--- CONSIGNA ESCRITA A ---
Copia los registros empezando en la línea que contiene "Where should I" y terminando en la que contiene "pyautogui.click(x=716, y=170)", y cambia "options" por "settings" sin modificar nada más.

Cuando mi madre se enteró de que a su único hijo le gustaban los hombres no hizo un escándalo, no me corrió de la casa, no fue a buscarme a la escuela en mitad de las clases para golpearme frente a todos, ni me mandó a casa de un padre alcohólico para que me “sirviera de ejemplo”; tampoco intentó que un párroco me adoctrinara. Simplemente dijo “luego hablamos”. No debió ser un asunto sencillo, en ese momento ella tenía sólo 32 años y cargaba con el peso de darme un hogar, alimentarnos día con día, hacer que cada material solicitado en la escuela fuera cubierto. Sin lugar a dudas su vida estaba cambiando con la noticia. Ahora me lo pregunto: ¿qué pensó durante el trayecto a casa después de ese “luego hablamos”? ¿Qué ocurrió en el corazón de mi madre después de que un movimiento de cabeza modificara todo lo que ella pensaba? ¿Cuánto tiempo se lo guardó antes de poder hacerme la pregunta? ¿Un día? ¿Una semana? ¿Dos? Ya nada iba a ser lo mismo, aunque ella sólo guardara silencio.
Alguna vez, ya siendo un adulto, me lo dijo: “No quería que sufrieras, y no sabía qué te podía pasar”. Ahora la entiendo cada vez más. Vivíamos en una colonia peligrosa en las colindancias con Ecatepec. Palabras como joto, marica, puto se escuchaban diariamente, siendo siempre los peores insultos que alguien pudiera recibir, antes que rata, asesino o violador. “El joto no va a sobrevivir entre nosotros”, es lo que en verdad querían decir esas voces (aunque la realidad demuestra que varios de esos machitos ya estaban calados). Por supuesto que en tales contextos es preferible y deseable que a un hijo no se le ocurra ser homosexual. A esto también hay que sumar los juicios sociales que recaen sobre las personas que nos crían; discursos como los del Frente Nacional por la Familia no paran de repetir que la crianza es un factor definitivo para forjar nuestra orientación sexual o identidad de género, un argumento que responsabiliza de tal “aberración” a las madres, encargadas en su gran mayoría de criarnos a todxs en este país. En palabras burdas, “es tu culpa que el niño haya salido así”. ¿Qué madre quiere enfrentarse a eso?

--- DATOS DEL EJERCICIO ---
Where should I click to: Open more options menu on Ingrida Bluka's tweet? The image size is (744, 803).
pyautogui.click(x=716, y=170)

==

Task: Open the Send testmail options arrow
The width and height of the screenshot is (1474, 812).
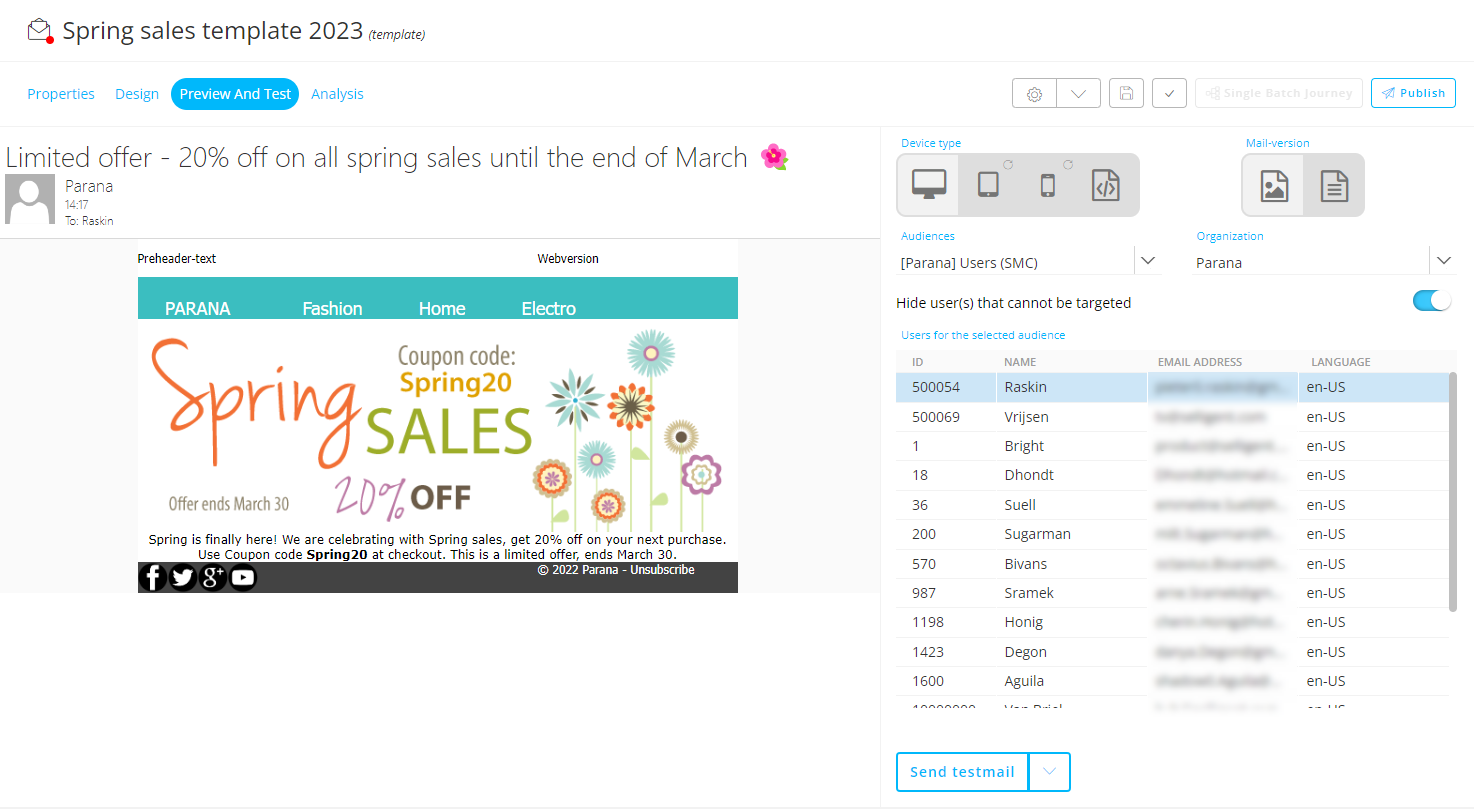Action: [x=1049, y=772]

--- CONSIGNA ESCRITA B ---
Según el fragmento del documento, ¿qué edad tenía la madre cuando supo que a su hijo le gustaban los hombres?

--- RESPUESTA A ---
Where should I click to: Open more settings menu on Ingrida Bluka's tweet? The image size is (744, 803).
pyautogui.click(x=716, y=170)

--- RESPUESTA B ---
Tenía sólo 32 años.